Un percorso informativo sui negoziati di adesione.
Il secondo appuntamento della nostra piccola e amatoriale rubrica riguarda il processo di adesione all’Unione Europea, la struttura dei negoziati e le modalità e procedure con cui il Trattato di Adesione, che sancisce la piena integrazione del paese candidato come membro nell’Unione, entra in vigore.Il processo di adesione e i negoziati
L’adesione di un Paese all’Unione Europea è un processo piuttosto articolato. Ogni paese che desideri entrare nell’Unione deve dimostrare di possedere una serie di requisiti e l’Unione deve essere in grado di accoglierli. Lo scopo della procedura di negoziato è quella di verificare l’effettiva ricorrenza di queste condizioni. Una volta raggiunto l’accordo politico fra Unione Europea e uno Stato terzo che intende fare richiesta di adesione all’Unione, il processo negoziale viene formalmente aperto da una conferenza intergovernativa, che raccoglie gli Stati membri dell’Unione e il paese candidato.

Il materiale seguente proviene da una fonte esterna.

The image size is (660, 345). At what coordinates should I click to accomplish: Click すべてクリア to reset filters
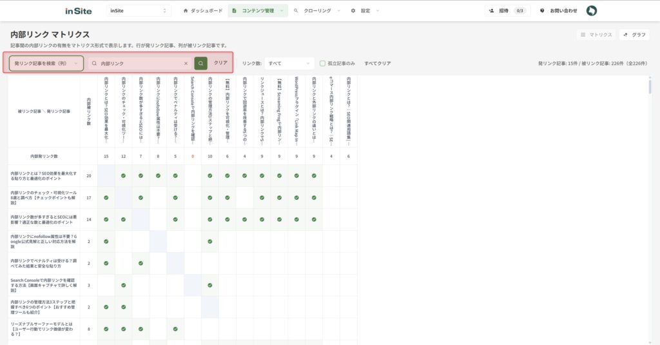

Le procedure di monitoraggio (screening) e l’acquis communautaire
L’apertura dei negoziati avvia una fase di monitoraggio finalizzata a verificare la corrispondenza fra legislazione nazionale e il cosiddetto acquis communautaire. L'acquis comunitario consiste nell’insieme dei diritti e degli obblighi comunitari che vincolano l'insieme degli Stati membri nel contesto dell'Unione europea. Il complesso dell’acquis viene suddiviso in capitoli, che costituiranno poi la base del negoziato. Infatti, il monitoraggio viene condotto per singolo capitolo e il negoziato viene aperto per singolo capitolo sulla base di una valutazione della preparazione del paese candidato da parte dal Consiglio dell’Unione.
La chiusura temporanea dei capitoli negoziali
Una volta raggiunto un accordo sui singoli capitoli, questi vengono considerati chiusi solo temporaneamente. Infatti, prima della conclusione dell’intero processo, ovvero della firma del Trattato di Adesione che corona gli sforzi del paese candidato, l’introduzione di nuovi requisiti dell’acquis relativamente alla materia del capitolo o il mancato adempimento da parte del paese candidato agli obblighi assunti, i negoziati possono essere riaperti.

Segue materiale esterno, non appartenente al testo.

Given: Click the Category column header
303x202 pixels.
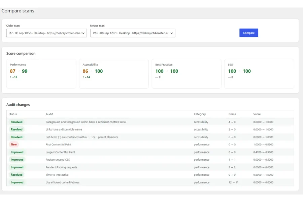Looking at the screenshot, I should 200,114.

Chiusura dei negoziati e Trattato di Adesione
La chiusura temporanea di tutti i capitoli negoziali implica che i risultati del processo vengano inclusi nella bozza di Trattato di Adesione, che è redatto congiuntamente dai rappresentanti del paese candidato, dai rappresentanti degli Stati Membri dell’Unione e delle istituzioni dell’UE. È sulla base della bozza conclusiva del trattato che le istituzioni europee pronunciano una valutazione finale della richiesta di adesione del candidato. Infatti, la Commissione Europea pronuncia una sua valutazione finale, il Parlamento Europeo dà il suo consenso e il Consiglio Europeo, con voto unanime, sull’accettazione del paese candidato e della sua richiesta di adesione. Da questo momento, il paese è considerato ufficialmente come paese in via di adesione (acceding). Con la firma del trattato da parte degli Stati membri e del Acceding Country, quest’ultimo acquisisce il diritto di partecipare in qualità di osservatore ai lavori del Consiglio dell’Unione Europea e del Parlamento Europeo. Per entrare in vigore, il trattato deve essere ratificato dai Paesi firmatari secondo le modalità previste dalle legislazioni nazionali. Il Paese aderente diviene a pieno titolo membro dell’Unione una volta che il trattato è stato ratificato da tutti i paesi firmatari.